## [WHAT THE TASK REQUIRES]
Print each entry below precisely as shown.

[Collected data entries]
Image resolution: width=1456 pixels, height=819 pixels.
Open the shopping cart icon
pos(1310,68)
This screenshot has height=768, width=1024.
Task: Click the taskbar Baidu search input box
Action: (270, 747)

## [ANSWER TO THIS PROBLEM]
Image resolution: width=1456 pixels, height=819 pixels.
Open the shopping cart icon
pos(1310,68)
This screenshot has height=768, width=1024.
Task: Click the taskbar Baidu search input box
Action: (270, 747)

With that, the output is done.